Pemilu 2009, mungkin kenangan terindah yang dirasakan Partai Demokrat. Sebab pada pemilu itu, Demokrat raihan suaranya naik berlipat-lipat dibanding 2004. Total suara yang berhasil didulang bintang mercy itu, mencapai 21,7 juta suara atau 20,4 persen dari total suara nasional yang sah.  Kenangan manis itu, kian sempurna, setelah Pak SBY yang berpasangan dengan Pak Boediono, menang telak dalam Pemilihan Presiden 2009. Duet Pak SBY-Boediono, berhasil mengalahkan pasangan Ibu Megawati-Pak Prabowo dan Pak Jusuf Kalla (Pak JK)-Pak Wiranto. Raihan suara yang didapat duet Pak SBY-Pak Boed, mencapai 73,8 juta suara atau 60,80 persen. Sementara Ibu Mega dan Pak Prabowo hanya berhasil mendulang 32,5 juta suara atau 26,76 persen. Di urutan terakhir Pak JK dan Pak Wir, yang hanya bisa menambang dukungan 15 jutaan pemilih atau 12,41 persen.
Tapi kemudian badai pun datang. Adalah kasus yang melilit Bendahara Umum Partai Demokrat, M Nazaruddin yang kemudian meluluhlantakan kekuatan Partai Demokrat. Â Sebab, setelah Nazaruddin getol bernyanyi di Komisi Pemberantasan Korupsi (KPK), sederet putra terbaik Partai Demokrat, satu persatu masuk penjara, seperti Mbak Angelina Sondakh, lalu Pak Andi Mallarangeng, dan terakhir Mas Anas Urbaningrum, Ketua Umum Demokrat yang terpilih dalam kongres partai di Bandung. Mas Anas kini tak lagi menjadi ketua umum, setelah ia mengundurkan usai ditetapkan sebagai tersangka oleh komisi anti rasuah.
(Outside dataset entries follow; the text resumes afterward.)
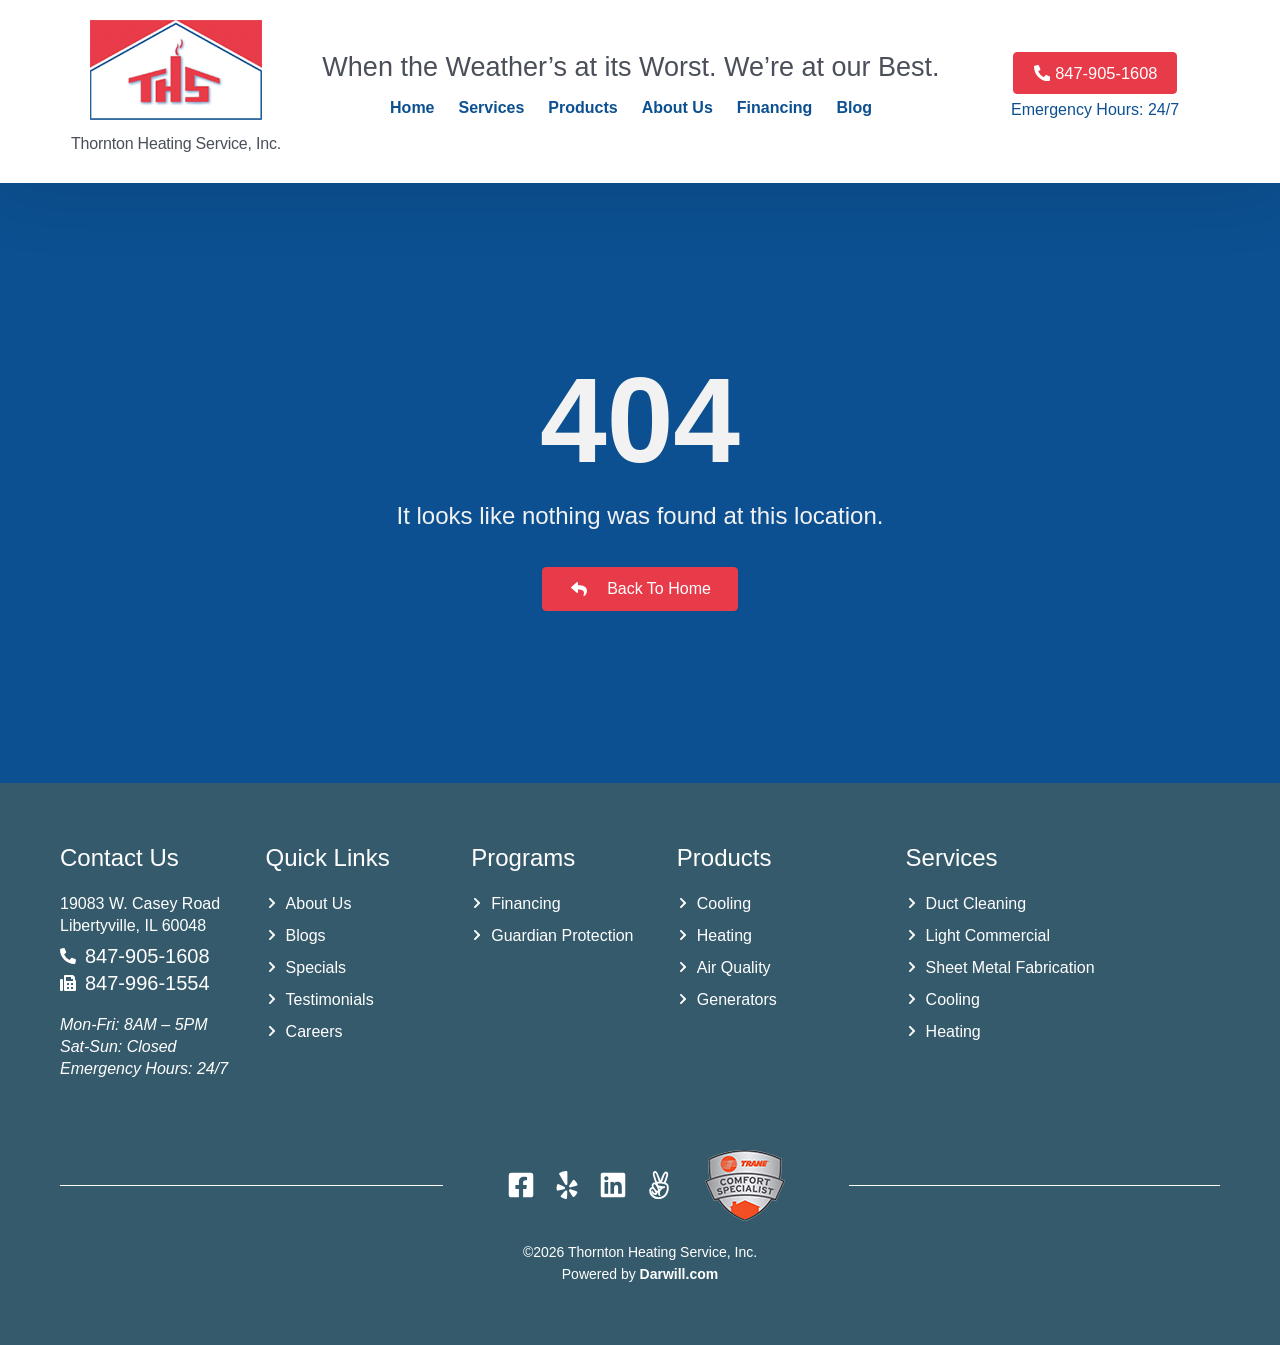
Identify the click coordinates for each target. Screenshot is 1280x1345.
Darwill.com (679, 1274)
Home (412, 107)
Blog (854, 107)
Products (582, 107)
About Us (677, 107)
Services (492, 107)
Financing (775, 107)
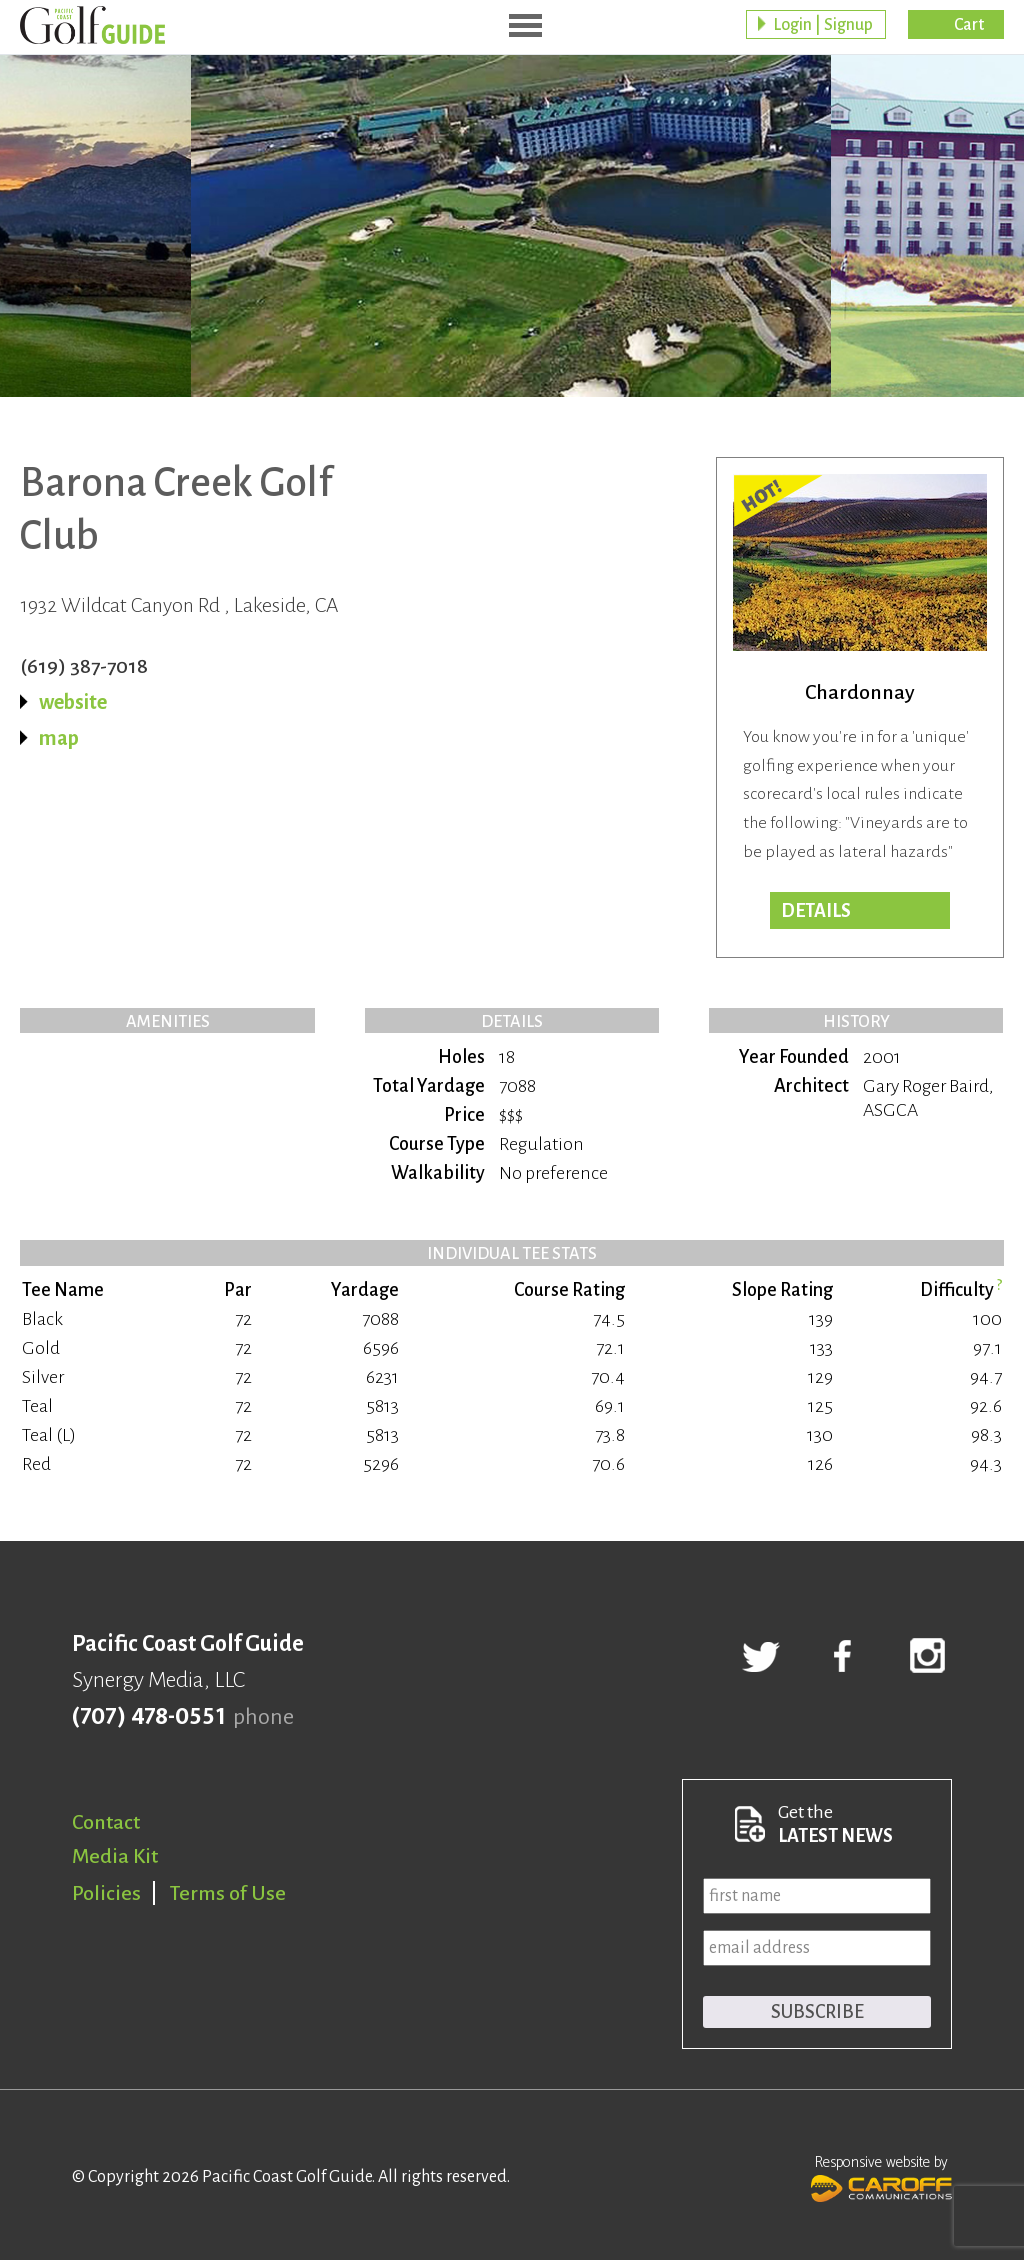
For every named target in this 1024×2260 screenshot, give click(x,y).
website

Cinta pendukung pun, kemudian perlahan menjauh. Bahkan, mereka seperti mulai menaruh benci kepada bintang mercy. Hasil survei Charta Politika, lembaga riset yang dikomandani Mas Yunarto mencatatkan itu. Survei Charta sendiri dilakukan pada 1-8 Maret 2014 dengan jumlah responden sebanyak 1200 orang. Hasilnya, Partai Demokrat bukan lagi, partai yang dianggap konsisten memberantas korupsi. Iklan katakan tidak pada korupsi, yang dulu jadi andalan bintang mercy saat menghadapi pemilu 2009, seperti hilang tak berbekas di ingatan publik.
Sebanyak 17,6 persen responden menyatakan PDI-P, adalah partai yang paling konsisten memberantas korupsi. Di urutan dua, Golkar dengan 11,4 persen, lalu diikuti Gerindra yang dianggap sebagai partai paling konsisten oleh 9,5 persen responden. Baru di bawah Gerindra, adalah Partai Demokrat, yang dinilai sebagai partai paling konsisten memerangi korupsi, hanya oleh 9,0 persen responden.
Nah, yang menarik adalah hasil sigi Charta tentang partai yang tidak disukai masyarakat alias dibenci publik. Ternyata, Partai Demokrat, dalam survei Charta, adalah partai yang paling tak disukai masyarakat. Partai Demokrat tak disukai oleh 17,1 persen responden. Di posisi dua, partai yang paling tak disukai masyarakat, adalah PKS. Partai kader ini, tak disukai oleh 8,5 persen responden. Berikutnya Golkar yang tak disukai oleh 6,6 persen responden. Sementara yang tak menyukai PDI-P, hanya 4,9 persen.
Apa yang dicatat Charta Politika, dalam surveinya,hanya menggambarkan, bahwa Demokrat yang dulu begitu banyak didukung dan dicintai, hingga jadi jawara pemilu, kini justru menjadi partai yang paling tak disukai  masyakarat. Dulu cinta, sekarang benci, mungkin itu kalimat yang bisa mewakili kondisi Demokrat saat ini.